1.2.2. Approche psycholinguistique des relations sémantiques entre composants

L’étude en psychologie cognitive de la combinaison de concepts (angl. conceptual combination) conduit à une typologie binaire des noms composés. Wisnieski (1996:434) part de l’association inédite elephant tie, et constate que diverses inter-prétations sémantiques sont envisageables :

‘“A tie worn by circus elephants.”
A tie with a picture of an elephant on it.”
A very large tie.”
A group of elephants tied together by their trunks and tails.”’

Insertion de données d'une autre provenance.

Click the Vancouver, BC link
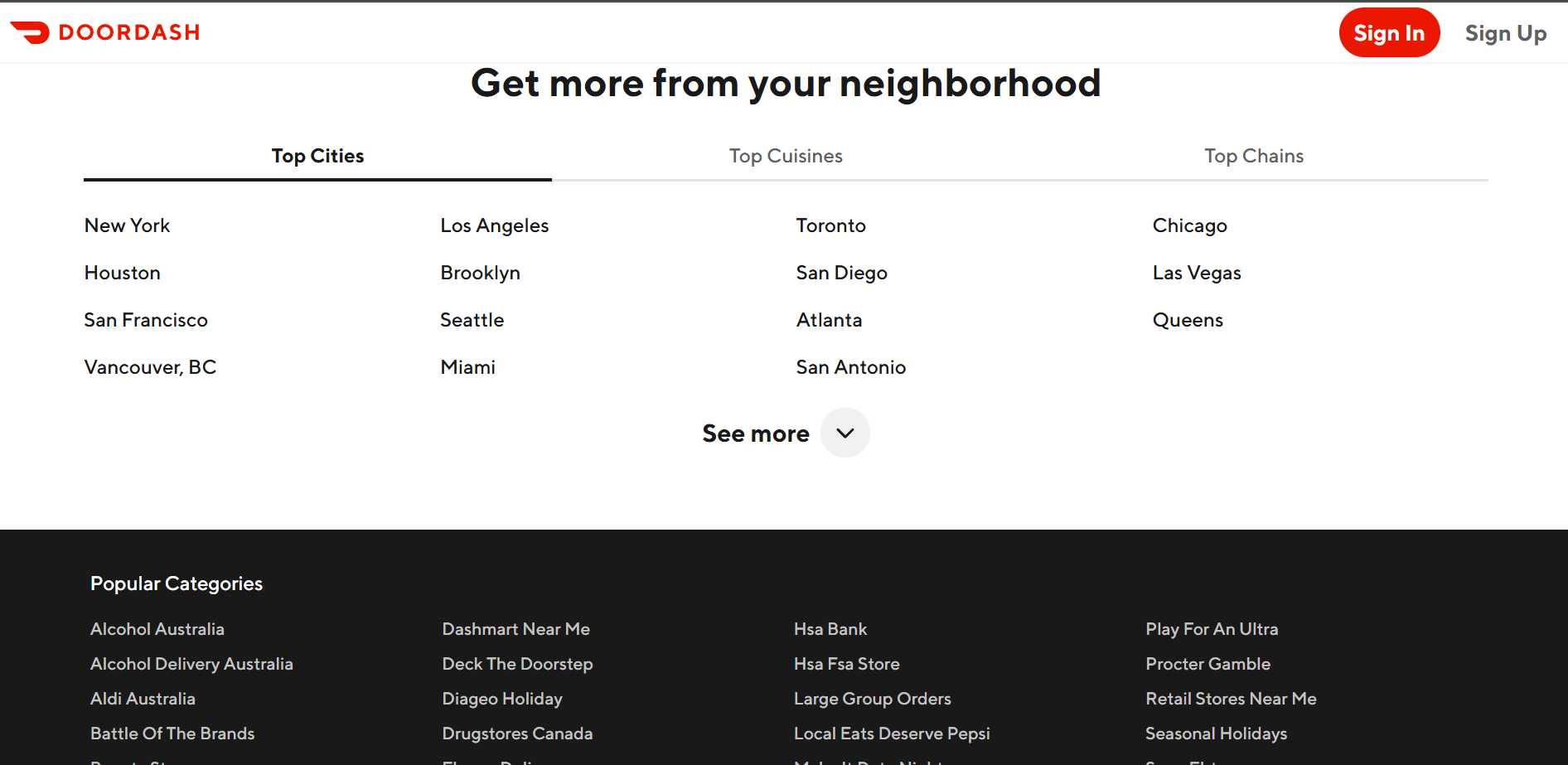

La pluralité des lectures est néanmoins réductible à deux types de stratégies cognitives, l’interprétation relationnelle (angl. relational interpretation) et l’interprétation ana-logique (angl. property interpretation). La stratégie relationnelle passe par une verbalisation de la relation précise qui sous-tend l’association des substantifs X et Y. La combinaison (angl. novel compound) robin snake pourra par exemple signifier “un serpent qui se nourrit typiquement de rouge-gorge”. La stratégie analogique repose, elle, sur le transfert d’un trait conceptuel saillant de X à Y. Dans ce cas, robin snake sera par exemple interprété comme “un serpent à la gorge et la poitrine roux vif”. La lecture analogique d’une combinaison n’est cependant pas univoque, car si plusieurs traits conceptuels sont transférés, on peut basculer vers une interprétation hybride (angl. hybrid interpretation) de l’assemblage : moose elephant peut désigner un animal qui ressemble à la fois à un élan et à un éléphant, et saw scissors un outil servant à la fois à scier et à découper. Une même combinaison peut potentiellement correspondre aux trois interprétations. Wilkenfeld et Ward (2001:22) proposent par exemple pour zebra horse :

‘“A horse for herding zebra.” (lecture relationnelle)
A striped horse.” (lecture analogique)
An animal that is a cross between a zebra and a horse.” (lecture hybride)’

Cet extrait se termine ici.